### [PAGE TEXT]
:::::
Given an integer array nums, return the maximum difference between two successive elements in its sorted form. If the array contains less than two elements, return 0.

You must write an algorithm that runs in linear time and uses linear extra space.

 

Example 1:

Input: nums = [3,6,9,1]
Output: 3
Explanation: The sorted form of the array is [1,3,6,9], either (3,6) or (6,9) has the maximum difference 3.

Example 2:

Input: nums = [10]
Output: 0
Explanation: The array contains less than 2 elements, therefore return 0.

 

Constraints:

  • 1 <= nums.length <= 105
  • 0 <= nums[i] <= 109

Solutions

Python3

class Solution:
    def maximumGap(self, nums: List[int]) -> int:
        n = len(nums)
        if n < 2:
            return 0
        mi, mx = min(nums), max(nums)
        bucket_size = max(1, (mx - mi) // (n - 1))
        bucket_count = (mx - mi) // bucket_size + 1
        buckets = [[inf, -inf] for _ in range(bucket_count)]
        for v in nums:
            i = (v - mi) // bucket_size
            buckets[i][0] = min(buckets[i][0], v)
            buckets[i][1] = max(buckets[i][1], v)
        ans = 0
        prev = inf
        for curmin, curmax in buckets:
            if curmin > curmax:
                continue
            ans = max(ans, curmin - prev)
:::::
### [RECORDED INFORMATION]
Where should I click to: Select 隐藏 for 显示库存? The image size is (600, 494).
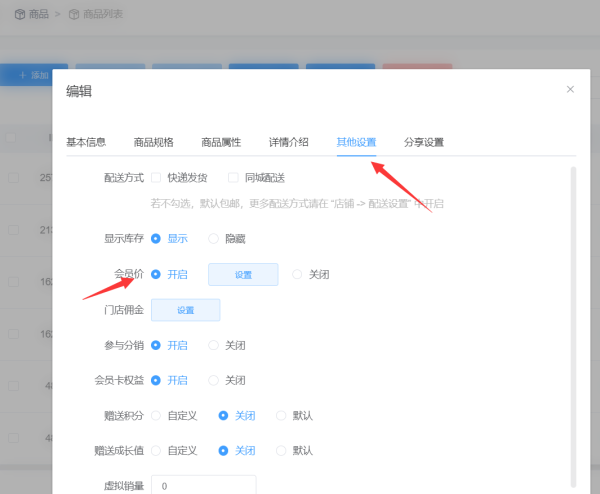tap(214, 239)
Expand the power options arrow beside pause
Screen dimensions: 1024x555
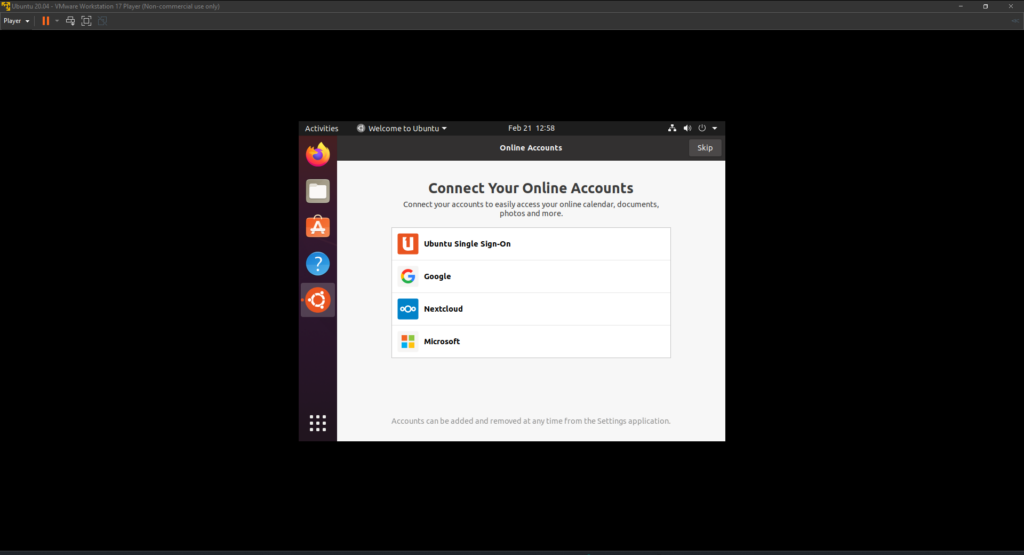(57, 21)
:::::
### [EXERCISE INSTRUCTIONS]
In the maximum-gap problem statement, what running time and extra space must the algorithm have?

### [RIGHT ANSWER]
Linear time and linear extra space.